I expected Peter to chuckle at this bleak world I was insisting upon but he took me seriously. “Well,” he says. “Then that’s it. Then I just let it be. I just leave it as it is. But that never happens. There’s always someone to help eventually, and hopefully I can help them somehow, too.”
We still have a little stretch of road remaining. Desperate, I stick my arm out and wave it around, indicating an urgency to change lanes. The driver approaching on our right immediately slows down, letting us in without hesitation. I wonder why I didn’t do that before. It was so easy. A little pathetic-looking maybe, but who cares?
Within seconds we’re gliding down the off ramp. I see the giant McDonald's “M” in the near distance, a promise of icy chemical beverages.
“Thank god,” I say. “I didn’t think we’d make it.”
“Yeah,” Peter says, his laid-back tone restored. “It can get intense out here.”
Peter and I have kept in touch regularly since that day. Recently, for the first time, we chatted over Skype. I’m always disoriented when Skyping with someone for the first time. Here we are thousands of miles apart from each other and we’re looking into one another’s bedrooms, our respective realities pushed up against one another by virtue of a computer screen. I am distracted by the books in the background, the crumpled tissue on the nightstand, the bed so tidy except for the sheet hanging low on one side, inches past the comforter. It takes me a few moments to stop leering at Peter’s surroundings and just talk.
It is on Skype that Peter shows me how he brushes his teeth—with a device that clamps onto his wrist. It’s no more sophisticated than a plastic cup holder. He shows me how he signs a check with his teeth, his signature exactly the same as it was when he was able to write manually, “which goes to show you it’s all in your brain,” he says.
Aside from the van, there’s little technology in Peter’s life that isn’t in mine: the Internet, GPS, auto-dictation. And the van isn’t exactly cutting-edge technology either. Though it sports incredible customization that lets a quadriplegic drive it, it’s essentially a stripped-down cargo van with a series of locks and straps—and a defective substitute for the traditional car, the kind Peter was able to work on and form a bond with and name a band after.
When asked what technology would really help benefit his life as a disabled person, Peter is quick to answer: a stem cell injection. Stem cell therapy is a new field of research, but early studies suggest that injecting stem cells into patients with spinal cord injuries could help them regain some function. Unfortunately, Peter explains, it’s not easy to come by, particularly not when you’ve been living so long with an injury.

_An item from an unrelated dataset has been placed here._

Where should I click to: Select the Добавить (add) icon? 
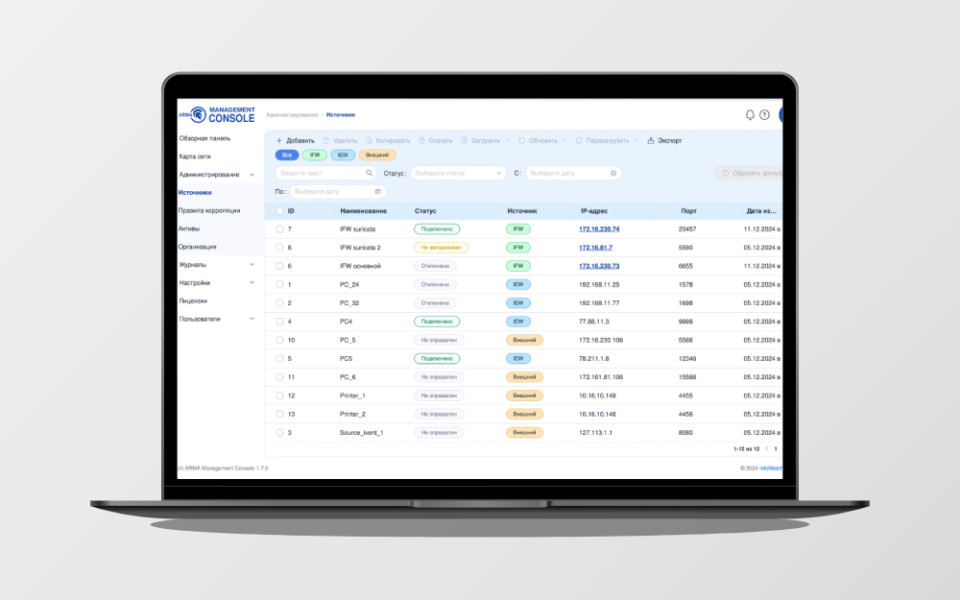(279, 141)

“Most of the stem cell research is geared toward people who are newly injured,” Peter says. “The more time you have, the less chance it has at being effective.”
But there are always new clinical trials popping up that Peter is hopeful to participate in. Recently he heard about one testing robotic gloves. “Now that is something I would want to be a part of,” he says. “That is technology.”